Jonathan Westin, a lead organizer with NYCC, said while the group disagrees with Quinn on the issue of sick pay, he views it as a positive sign that she appears interested in the demands of fast-food workers.

Perhaps seeking an edge on Quinn, two other Democratic contenders for mayor were on hand, Bill Thompson and Public Advocate Bill de Blasio. The candidates stood in pressed suits at opposite ends of the room, grinning at one another.

It is with good reason that politicians are showing an interest in the fast-food workers' fight for a union; bystanders receiving leaflets from picketers Thursday were widely sympathetic to the cause. "These guys shouldn't be making 7.25 an hour," said Steve Carlson, a union carpenter. "That's crazy. Especially in Manhattan--the cost of living is so high."

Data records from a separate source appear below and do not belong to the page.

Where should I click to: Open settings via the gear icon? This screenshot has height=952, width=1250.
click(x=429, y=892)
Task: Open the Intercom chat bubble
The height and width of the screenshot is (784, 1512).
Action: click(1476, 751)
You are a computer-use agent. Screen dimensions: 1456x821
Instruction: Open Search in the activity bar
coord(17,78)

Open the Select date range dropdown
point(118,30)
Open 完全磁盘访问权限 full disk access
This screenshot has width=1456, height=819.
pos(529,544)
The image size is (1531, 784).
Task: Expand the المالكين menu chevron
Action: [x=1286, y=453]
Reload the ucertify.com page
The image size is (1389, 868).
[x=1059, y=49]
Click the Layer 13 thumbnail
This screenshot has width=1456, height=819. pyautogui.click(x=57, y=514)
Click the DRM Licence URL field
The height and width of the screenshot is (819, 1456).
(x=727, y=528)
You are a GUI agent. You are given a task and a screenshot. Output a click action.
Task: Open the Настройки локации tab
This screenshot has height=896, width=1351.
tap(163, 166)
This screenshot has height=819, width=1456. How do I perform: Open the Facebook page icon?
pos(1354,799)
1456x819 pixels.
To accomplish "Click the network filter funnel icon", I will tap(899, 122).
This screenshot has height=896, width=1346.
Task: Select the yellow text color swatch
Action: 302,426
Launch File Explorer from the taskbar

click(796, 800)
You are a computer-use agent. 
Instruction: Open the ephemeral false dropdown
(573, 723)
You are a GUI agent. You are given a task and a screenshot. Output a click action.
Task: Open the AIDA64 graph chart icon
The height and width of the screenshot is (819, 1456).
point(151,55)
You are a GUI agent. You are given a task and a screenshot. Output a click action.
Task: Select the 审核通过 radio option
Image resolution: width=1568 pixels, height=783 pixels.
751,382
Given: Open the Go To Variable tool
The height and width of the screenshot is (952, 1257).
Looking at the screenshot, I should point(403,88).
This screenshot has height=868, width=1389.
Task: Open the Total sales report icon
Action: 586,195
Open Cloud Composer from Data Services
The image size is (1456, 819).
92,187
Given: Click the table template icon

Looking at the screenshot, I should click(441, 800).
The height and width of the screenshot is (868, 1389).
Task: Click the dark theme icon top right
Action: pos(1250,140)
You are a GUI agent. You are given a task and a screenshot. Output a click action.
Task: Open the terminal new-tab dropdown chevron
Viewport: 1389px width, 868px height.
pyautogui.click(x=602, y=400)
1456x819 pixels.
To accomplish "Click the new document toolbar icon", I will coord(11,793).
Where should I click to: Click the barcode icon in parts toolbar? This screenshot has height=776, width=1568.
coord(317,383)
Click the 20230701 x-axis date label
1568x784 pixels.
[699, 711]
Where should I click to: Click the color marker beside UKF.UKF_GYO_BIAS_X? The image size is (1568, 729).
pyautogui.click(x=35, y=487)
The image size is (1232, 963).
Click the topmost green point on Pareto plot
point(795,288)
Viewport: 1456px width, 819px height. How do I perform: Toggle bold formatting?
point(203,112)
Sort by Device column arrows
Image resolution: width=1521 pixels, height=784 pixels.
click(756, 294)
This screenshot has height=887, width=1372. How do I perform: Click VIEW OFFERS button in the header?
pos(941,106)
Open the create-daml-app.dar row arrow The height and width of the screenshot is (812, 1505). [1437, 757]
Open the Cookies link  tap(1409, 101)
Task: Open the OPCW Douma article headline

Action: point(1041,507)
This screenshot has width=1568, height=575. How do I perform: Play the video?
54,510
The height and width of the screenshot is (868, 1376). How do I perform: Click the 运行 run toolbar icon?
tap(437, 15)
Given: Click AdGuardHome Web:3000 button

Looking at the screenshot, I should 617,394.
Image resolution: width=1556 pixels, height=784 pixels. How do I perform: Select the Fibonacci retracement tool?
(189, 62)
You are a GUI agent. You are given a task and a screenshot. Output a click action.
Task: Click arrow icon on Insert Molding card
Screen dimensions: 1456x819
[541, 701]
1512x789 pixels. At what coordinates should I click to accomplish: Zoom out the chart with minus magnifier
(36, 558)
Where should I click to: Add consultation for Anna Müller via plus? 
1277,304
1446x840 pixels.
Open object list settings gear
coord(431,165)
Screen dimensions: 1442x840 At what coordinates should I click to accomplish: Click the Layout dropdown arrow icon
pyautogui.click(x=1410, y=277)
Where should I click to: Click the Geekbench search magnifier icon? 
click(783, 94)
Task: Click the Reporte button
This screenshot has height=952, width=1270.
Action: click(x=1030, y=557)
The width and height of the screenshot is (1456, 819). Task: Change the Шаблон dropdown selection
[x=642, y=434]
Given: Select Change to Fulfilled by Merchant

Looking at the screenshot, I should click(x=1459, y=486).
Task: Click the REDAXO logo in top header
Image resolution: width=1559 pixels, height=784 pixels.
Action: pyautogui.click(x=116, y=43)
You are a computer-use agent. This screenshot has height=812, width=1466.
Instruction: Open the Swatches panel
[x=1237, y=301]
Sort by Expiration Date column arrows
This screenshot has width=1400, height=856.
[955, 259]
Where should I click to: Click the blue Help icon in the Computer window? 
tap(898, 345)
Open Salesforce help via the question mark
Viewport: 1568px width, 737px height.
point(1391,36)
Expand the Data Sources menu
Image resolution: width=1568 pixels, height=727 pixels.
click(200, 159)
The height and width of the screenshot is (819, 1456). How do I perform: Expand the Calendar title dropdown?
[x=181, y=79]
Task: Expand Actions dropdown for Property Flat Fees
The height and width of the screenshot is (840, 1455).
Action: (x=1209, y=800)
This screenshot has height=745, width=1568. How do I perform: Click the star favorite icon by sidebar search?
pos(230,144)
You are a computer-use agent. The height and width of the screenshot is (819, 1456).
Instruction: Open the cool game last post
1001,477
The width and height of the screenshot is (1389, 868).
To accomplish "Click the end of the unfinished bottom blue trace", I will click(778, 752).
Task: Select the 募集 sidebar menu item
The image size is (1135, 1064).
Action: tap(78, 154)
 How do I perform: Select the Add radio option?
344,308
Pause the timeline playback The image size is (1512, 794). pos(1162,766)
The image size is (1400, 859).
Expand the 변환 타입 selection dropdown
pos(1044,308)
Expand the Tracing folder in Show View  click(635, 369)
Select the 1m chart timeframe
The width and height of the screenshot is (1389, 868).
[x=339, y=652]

STILL, WHILE politicians might lose campaign contributions that sway an election by standing up for a cause like this, workers could lose their jobs. By organizing in the workplace, walking off and gambling on solidarity, they have risked the only means of subsistence available to their families and themselves. Westin said that since workers began the union drive six months ago, there have been instances of retaliation from management, but he declined to elaborate because these cases are currently being dealt with in court.

For those on strike and their supporters, however, the potential benefits outweigh the risks. "The goal of this strike is for workers to be able to put food on their table and buy their children presents for Christmas," Westin said, though he admits this is a long-term battle and won't be resolved by the holidays.

The fast-food strike that broke out on November 29 may have larger implications than are immediately apparent. There are 50,000 fast-food workers in New York City, and while those who walked off were few in number by comparison, the strike could galvanize workers elsewhere to take a stand as well. If the push for a union is successful, it will be an illustrative example to those both in the industry and in other low-wage professions that standing up to the boss can pay off.

For Michael and his fellow Burger King employees, walking off the job was about more than a wage hike or forming a union. These demands are a means to a higher end. "We work hard, as if we were slaves," he said. "It's not only the wages. It's also about how we get treated. We deserve respect."